REQUIRED WORK:
Render everything from the line containing "This screenshot has width=691, height=393." down to the line containing "Open Reports via" as a Markdown table with the columns Number and Record line, one row per line and blank lines omitted.

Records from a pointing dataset
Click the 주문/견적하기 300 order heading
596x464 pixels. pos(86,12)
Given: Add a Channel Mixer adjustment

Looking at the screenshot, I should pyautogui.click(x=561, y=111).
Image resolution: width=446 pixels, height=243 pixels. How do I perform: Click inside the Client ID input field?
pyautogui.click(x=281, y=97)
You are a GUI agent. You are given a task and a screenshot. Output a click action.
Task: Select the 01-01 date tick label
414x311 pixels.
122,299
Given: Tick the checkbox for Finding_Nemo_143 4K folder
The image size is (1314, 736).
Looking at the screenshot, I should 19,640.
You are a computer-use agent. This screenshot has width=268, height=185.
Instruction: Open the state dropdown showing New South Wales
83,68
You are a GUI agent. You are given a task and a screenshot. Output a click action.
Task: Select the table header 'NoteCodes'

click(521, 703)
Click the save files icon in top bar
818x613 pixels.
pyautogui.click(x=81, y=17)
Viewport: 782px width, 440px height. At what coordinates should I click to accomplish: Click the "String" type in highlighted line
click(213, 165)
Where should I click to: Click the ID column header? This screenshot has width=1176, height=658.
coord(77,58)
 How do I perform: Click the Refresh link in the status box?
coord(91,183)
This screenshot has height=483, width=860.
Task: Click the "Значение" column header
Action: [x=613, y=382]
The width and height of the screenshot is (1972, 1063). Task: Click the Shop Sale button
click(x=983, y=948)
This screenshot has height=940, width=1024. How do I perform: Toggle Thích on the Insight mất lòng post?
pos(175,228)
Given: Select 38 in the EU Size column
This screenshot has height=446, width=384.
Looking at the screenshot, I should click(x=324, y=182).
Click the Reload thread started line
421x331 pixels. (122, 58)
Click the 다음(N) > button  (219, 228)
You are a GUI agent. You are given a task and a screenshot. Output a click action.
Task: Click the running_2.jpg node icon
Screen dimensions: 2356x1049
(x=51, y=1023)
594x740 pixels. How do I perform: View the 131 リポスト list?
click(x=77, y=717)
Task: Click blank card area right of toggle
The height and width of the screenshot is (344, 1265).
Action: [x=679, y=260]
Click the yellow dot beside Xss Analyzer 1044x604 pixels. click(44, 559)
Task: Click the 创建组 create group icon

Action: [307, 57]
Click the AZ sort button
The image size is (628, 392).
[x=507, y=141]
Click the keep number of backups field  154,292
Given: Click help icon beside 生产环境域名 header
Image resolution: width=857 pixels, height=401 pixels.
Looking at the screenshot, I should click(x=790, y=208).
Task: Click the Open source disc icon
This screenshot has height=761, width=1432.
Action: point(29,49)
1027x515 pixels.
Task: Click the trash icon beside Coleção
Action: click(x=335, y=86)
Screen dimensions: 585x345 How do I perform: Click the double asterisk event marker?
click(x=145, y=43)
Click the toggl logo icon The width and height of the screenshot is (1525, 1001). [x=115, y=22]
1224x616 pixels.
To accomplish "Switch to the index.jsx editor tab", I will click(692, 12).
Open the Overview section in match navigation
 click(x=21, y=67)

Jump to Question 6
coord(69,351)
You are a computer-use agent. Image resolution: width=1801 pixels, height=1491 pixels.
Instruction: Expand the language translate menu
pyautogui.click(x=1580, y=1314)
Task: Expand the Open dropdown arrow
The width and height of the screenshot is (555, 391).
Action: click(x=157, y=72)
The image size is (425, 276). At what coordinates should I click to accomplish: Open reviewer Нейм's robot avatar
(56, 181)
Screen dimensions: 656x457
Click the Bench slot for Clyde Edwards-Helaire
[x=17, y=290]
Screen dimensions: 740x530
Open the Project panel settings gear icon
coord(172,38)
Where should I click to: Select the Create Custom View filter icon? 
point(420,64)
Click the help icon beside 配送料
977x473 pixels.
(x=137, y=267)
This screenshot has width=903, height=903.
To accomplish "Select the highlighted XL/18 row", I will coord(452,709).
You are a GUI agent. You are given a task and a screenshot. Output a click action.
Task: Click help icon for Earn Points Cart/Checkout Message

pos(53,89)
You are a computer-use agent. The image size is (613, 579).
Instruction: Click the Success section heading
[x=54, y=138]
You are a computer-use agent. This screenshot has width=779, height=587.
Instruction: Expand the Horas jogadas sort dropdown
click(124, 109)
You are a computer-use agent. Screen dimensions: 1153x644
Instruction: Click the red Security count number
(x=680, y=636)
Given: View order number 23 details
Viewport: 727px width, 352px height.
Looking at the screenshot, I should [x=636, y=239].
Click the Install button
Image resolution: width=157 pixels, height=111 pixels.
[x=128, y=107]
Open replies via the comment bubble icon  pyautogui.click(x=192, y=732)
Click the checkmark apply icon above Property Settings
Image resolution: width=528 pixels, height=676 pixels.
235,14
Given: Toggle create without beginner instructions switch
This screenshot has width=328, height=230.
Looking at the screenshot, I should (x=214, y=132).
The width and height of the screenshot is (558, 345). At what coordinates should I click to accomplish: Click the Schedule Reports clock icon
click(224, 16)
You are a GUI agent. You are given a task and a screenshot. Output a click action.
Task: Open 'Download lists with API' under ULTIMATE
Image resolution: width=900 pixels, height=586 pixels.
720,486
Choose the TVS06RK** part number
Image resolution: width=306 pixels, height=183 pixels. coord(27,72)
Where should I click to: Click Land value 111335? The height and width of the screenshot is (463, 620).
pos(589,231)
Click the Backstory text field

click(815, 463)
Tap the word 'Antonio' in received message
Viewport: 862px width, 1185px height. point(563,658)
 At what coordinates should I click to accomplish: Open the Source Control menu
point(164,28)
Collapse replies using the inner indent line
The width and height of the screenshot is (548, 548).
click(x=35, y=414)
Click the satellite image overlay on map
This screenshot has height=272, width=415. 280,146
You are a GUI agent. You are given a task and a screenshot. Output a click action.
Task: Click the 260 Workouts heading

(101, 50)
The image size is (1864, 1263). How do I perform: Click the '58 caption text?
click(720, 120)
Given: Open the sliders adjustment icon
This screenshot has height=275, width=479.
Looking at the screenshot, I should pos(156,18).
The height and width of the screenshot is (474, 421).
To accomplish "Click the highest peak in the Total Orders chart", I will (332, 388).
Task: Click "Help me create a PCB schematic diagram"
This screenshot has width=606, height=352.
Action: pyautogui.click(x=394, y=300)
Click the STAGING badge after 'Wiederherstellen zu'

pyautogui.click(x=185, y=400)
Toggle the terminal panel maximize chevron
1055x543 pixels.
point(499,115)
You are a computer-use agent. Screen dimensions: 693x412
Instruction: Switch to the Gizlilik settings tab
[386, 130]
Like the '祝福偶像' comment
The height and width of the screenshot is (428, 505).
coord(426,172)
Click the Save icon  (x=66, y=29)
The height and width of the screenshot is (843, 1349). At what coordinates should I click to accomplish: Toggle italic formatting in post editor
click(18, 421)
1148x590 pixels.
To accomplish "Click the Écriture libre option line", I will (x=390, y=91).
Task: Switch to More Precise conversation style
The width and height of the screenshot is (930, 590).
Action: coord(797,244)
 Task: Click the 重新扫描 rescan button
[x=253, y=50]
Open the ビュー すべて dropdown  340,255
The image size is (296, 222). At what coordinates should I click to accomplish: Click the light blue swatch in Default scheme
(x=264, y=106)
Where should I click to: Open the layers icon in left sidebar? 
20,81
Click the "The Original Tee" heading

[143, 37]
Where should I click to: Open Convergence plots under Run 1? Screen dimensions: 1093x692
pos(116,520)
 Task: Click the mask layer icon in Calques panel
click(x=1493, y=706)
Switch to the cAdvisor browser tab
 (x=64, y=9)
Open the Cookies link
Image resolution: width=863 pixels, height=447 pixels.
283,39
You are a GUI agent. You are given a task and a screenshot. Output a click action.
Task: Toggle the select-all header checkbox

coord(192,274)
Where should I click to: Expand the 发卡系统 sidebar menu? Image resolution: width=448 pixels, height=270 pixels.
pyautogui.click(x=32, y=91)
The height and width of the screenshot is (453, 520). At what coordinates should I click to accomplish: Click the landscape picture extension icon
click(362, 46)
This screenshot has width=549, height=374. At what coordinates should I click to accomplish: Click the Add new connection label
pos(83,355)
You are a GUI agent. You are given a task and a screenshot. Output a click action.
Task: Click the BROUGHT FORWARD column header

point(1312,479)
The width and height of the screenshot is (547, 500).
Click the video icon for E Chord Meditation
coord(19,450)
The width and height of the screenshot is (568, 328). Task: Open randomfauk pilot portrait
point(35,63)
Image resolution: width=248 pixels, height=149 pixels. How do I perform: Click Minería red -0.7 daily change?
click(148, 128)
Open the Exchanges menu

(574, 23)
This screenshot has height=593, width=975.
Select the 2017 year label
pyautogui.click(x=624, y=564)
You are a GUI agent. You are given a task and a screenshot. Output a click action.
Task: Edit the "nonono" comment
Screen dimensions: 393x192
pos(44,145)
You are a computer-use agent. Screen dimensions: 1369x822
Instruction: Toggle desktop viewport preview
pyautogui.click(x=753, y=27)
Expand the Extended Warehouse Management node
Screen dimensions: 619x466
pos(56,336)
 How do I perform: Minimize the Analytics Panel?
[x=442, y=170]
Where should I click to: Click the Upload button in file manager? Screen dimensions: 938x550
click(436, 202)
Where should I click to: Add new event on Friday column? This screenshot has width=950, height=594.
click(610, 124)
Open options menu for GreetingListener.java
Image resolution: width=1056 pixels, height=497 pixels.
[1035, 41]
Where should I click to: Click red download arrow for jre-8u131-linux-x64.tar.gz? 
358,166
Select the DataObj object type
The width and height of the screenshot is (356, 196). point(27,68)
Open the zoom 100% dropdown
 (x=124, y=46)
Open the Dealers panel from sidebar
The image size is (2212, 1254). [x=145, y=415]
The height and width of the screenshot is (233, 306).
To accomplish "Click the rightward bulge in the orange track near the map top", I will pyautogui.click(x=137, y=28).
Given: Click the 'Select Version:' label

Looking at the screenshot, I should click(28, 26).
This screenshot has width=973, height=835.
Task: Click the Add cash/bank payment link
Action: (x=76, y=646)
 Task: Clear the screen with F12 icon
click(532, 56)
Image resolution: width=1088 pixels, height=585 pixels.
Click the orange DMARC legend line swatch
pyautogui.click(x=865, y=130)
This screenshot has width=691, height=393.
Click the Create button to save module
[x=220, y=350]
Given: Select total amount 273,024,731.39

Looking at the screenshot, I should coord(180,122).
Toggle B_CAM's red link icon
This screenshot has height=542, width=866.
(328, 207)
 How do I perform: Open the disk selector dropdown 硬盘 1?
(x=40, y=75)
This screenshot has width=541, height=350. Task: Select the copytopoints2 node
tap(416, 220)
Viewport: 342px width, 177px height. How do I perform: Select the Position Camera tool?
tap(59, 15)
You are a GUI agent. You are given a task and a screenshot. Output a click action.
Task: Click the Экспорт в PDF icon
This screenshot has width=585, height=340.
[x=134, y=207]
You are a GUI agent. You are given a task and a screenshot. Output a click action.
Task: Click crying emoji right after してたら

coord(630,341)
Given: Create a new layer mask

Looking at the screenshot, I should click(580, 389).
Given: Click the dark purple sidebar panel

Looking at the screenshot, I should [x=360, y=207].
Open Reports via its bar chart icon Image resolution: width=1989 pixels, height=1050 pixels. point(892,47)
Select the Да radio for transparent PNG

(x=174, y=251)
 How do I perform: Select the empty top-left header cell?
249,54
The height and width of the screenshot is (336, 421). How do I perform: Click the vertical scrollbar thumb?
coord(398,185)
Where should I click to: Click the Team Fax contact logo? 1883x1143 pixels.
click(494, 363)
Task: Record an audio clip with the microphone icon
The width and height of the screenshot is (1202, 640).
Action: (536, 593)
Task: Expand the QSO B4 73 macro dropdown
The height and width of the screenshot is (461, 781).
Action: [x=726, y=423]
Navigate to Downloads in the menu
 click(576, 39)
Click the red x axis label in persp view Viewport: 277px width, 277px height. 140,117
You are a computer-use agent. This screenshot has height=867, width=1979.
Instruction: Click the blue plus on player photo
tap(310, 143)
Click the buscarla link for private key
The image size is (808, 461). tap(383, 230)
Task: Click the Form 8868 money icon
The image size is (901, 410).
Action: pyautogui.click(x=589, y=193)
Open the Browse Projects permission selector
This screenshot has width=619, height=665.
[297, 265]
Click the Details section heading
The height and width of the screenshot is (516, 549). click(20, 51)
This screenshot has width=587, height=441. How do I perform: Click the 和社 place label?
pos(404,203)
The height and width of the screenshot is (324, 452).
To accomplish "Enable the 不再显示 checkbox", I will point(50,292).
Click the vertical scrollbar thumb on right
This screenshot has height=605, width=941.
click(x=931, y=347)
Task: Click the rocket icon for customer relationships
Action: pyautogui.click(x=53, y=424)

CORRECT OUTPUT:
| Number | Record line |
|---|---|
| 1 | This screenshot has width=691, height=393. |
| 2 | Click the Create button to save module |
| 3 | [x=220, y=350] |
| 4 | Given: Select total amount 273,024,731.39 |
| 5 | Looking at the screenshot, I should coord(180,122). |
| 6 | Toggle B_CAM's red link icon |
| 7 | This screenshot has height=542, width=866. |
| 8 | (328, 207) |
| 9 |  How do I perform: Open the disk selector dropdown 硬盘 1? |
| 10 | (x=40, y=75) |
| 11 | This screenshot has width=541, height=350. Task: Select the copytopoints2 node |
| 12 | tap(416, 220) |
| 13 | Viewport: 342px width, 177px height. How do I perform: Select the Position Camera tool? |
| 14 | tap(59, 15) |
| 15 | You are a GUI agent. You are given a task and a screenshot. Output a click action. |
| 16 | Task: Click the Экспорт в PDF icon |
| 17 | This screenshot has width=585, height=340. |
| 18 | [x=134, y=207] |
| 19 | You are a GUI agent. You are given a task and a screenshot. Output a click action. |
| 20 | Task: Click crying emoji right after してたら |
| 21 | coord(630,341) |
| 22 | Given: Create a new layer mask |
| 23 | Looking at the screenshot, I should click(580, 389). |
| 24 | Given: Click the dark purple sidebar panel |
| 25 | Looking at the screenshot, I should [x=360, y=207]. |
| 26 | Open Reports via its bar chart icon Image resolution: width=1989 pixels, height=1050 pixels. point(892,47) |